Tampoco imaginaba Selma que su familia sería perseguida por ser judía. Es cierto que su padre era judío, pero nunca practicó esta religión. Ni el judaísmo ni ninguna otra. Eran más bien ateos. Selma nunca había hablado de religión con sus amigos. Incluso asistía a la escuela los sábados, el Sabbath, el día festivo de los judíos. Por eso sus compañeros y maestros se sorprendieron al enterarse de que era judía cuando los alemanes convirtieron la religión en un factor de vida o muerte.
El 10 de febrero de 1940, Louis, el hermano mayor de Selma, despertó a toda la familia a las cuatro de la madrugada gritando: “¡Estamos en guerra!”. Pusieron la radio. Alemania había invadido Holanda, Bélgica y Luxemburgo sin ni tan siquiera haber declarado la guerra. Había lucha en la frontera. La noticia corrió como la pólvora. Todo el vecindario estaba despierto a esa hora. Los vecinos pegados a la radio. Cuatro días más tarde, Holanda sucumbía. Holanda era nazi.

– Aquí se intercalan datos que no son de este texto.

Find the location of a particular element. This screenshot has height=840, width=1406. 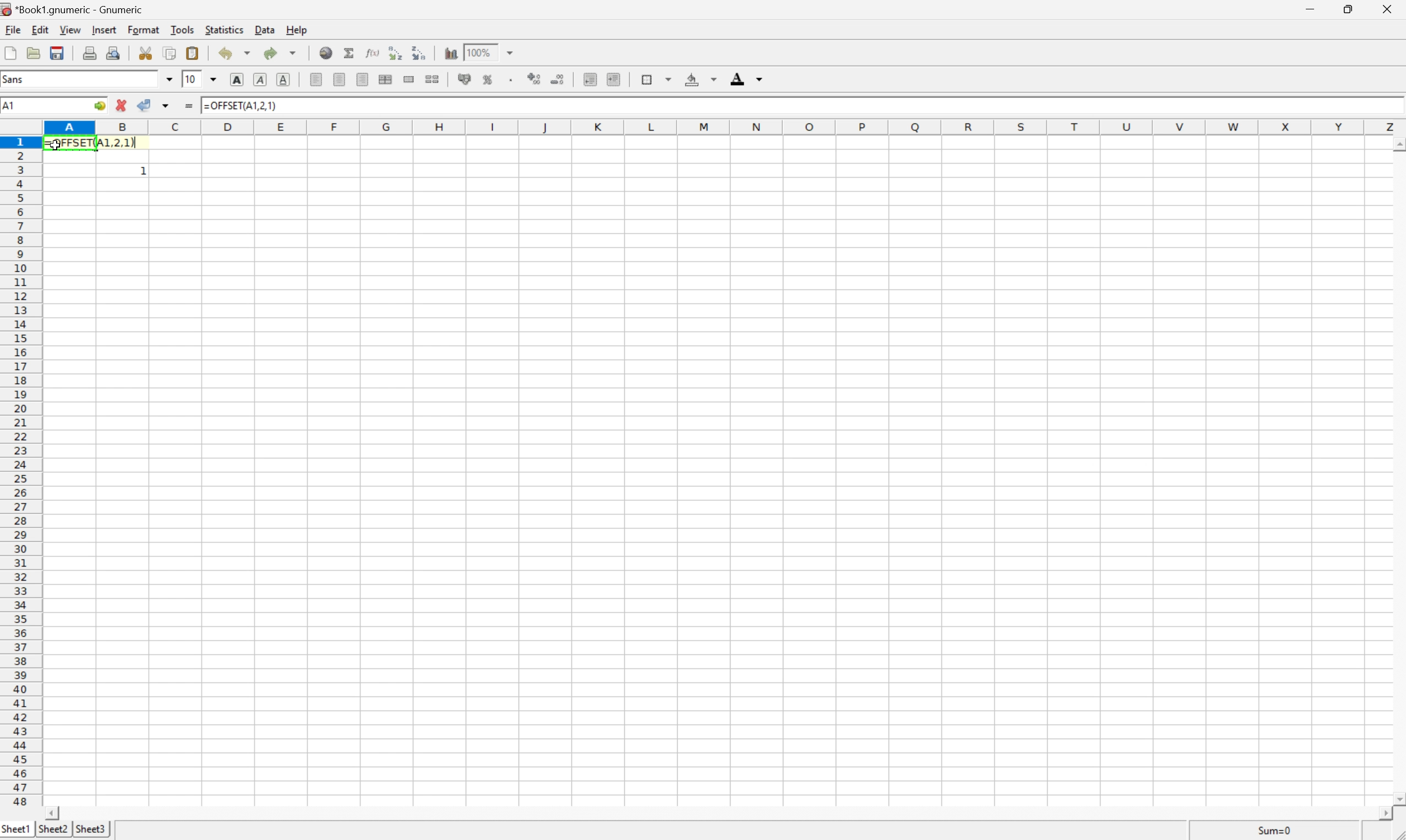

=OFFSET(A1,2,1) is located at coordinates (243, 105).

A partir de entonces se inició una progresiva y aplastante segregación de los judíos. Los alemanes constituyeron el Consejo Judío, encargado de dictar todos los decretos antisemitas. Primero obligaron a todos los judíos a registrarse como tal. Después cerraron con alambradas el barrio judío, donde vivían los Velleman, y controlaron el suministro de alimentos. Después les prohibieron usar el transporte público, asistir a teatros, cines, restaurantes y realizar cualquier actividad lúdica.
Más adelante les forzaron a entregar todos los aparatos de radio, dejándolos incomunicados, y les obligaron a declarar sus posesiones para luego confiscárselas. En enero de 1942 se les estampó la “J” de judío en su documento de identidad y obligaron a los mayores de seis años a llevar colgada en el pecho una estrella de David amarilla para andar por la calle para señalizar que aquella persona era judía. “Mi padre tuvo que ir a comprar estrellas amarillas para toda la familia -explica Selma-. En la calle yo trataba de ocultarla colocando por encima el tirante de la mochila, pero era ilegal hacerlo, la teníamos que mostrar. Entonces me di cuenta de que era otra persona y pertenecía a una nación judía”.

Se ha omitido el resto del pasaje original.